By Laci Sutton / Staff W
Finals are quickly approaching for Hutchinson Community College. Arguably the toughest week of the semester for students, finals can also take a toll on the instructors.
COVID-19 has changed many things for the school year, so it’s no surprise the fall 2020 semester will be ending differently than normal.
Rather than going into the middle of December, finals week will take place Nov. 30-Dec. 3.
Teachers and students alike have had to adapt to all of the curveballs that this semester brought. Instructors have worked hard to maintain some sort of normalcy in the classroom for themselves and their students.
Some have changed the way they deliver their content while others have arranged their normal teaching to accommodate students unable to meet face-to-face.
Chemistry instructor Jennifer Wiens is using Zoom to monitor students who are unable to test in the classroom.

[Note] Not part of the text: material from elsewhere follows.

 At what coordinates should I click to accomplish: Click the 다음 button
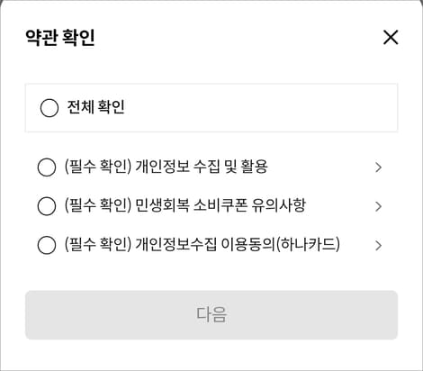click(212, 315)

“I have to set up Zoom meetings to proctor students who are in quarantine, make sure they have all the materials they need to keep the course comparable to students that can be in the classroom.” Wiens said.
Amanda Smith, a psychology and human growth and development professor at HutchCC, is just one example.
“I had to try to plan for delivery of the content for both face-to-face and online formats (for those in quarantine or isolation),” Smith said. “ensuring that students would be able to access the lectures, quizzes, homework and exams in a way that did not leave one group with a greater advantage.”
Smith moved much of her content online and recorded her lectures over Zoom to allow everything to be easily accessible.
For her finals, Smith has moved them to an online format and is making the exam available a week early for students to access while maintaining the November/December deadline.
“Normally, I would do my finals in the classroom and allow students to use one note card,” Smith said. “But this year, planning for students to be in quarantine or isolation during finals week. I had to try to make the exams fair (in the same format) for all of my students, so I moved the exams online.”
Kim Newberry, a sociology instructor, has overcome personal struggles this semester while maneuvering challenges in her teaching.
“This semester has been my most flexible semester yet, but I have had the hardest semester personally to date,” Newberry said. “I thrive on the interaction I receive from my students and that has been difficult with masks and being in a large classroom.”
Kelly Clasen is an english and literature professor at HutchCC.
As an instructor who teaches both online and in person classes, Clasen has worked to overcome other difficulties.
Many online classes have an end date a week after in person finals classes. This keeps some students and teachers working an entire week past others, shaving a week off of their break.
“Ending early would require cutting a week out of an online class, which pushes deadlines closer together and can be stressful.” Clasen said.
Preparing for finals is tough without a global pandemic. Adding COVID-19 just adds to the chaos.
“I know that my students are drained and we are right there with them. Hang in there,” Newberry said.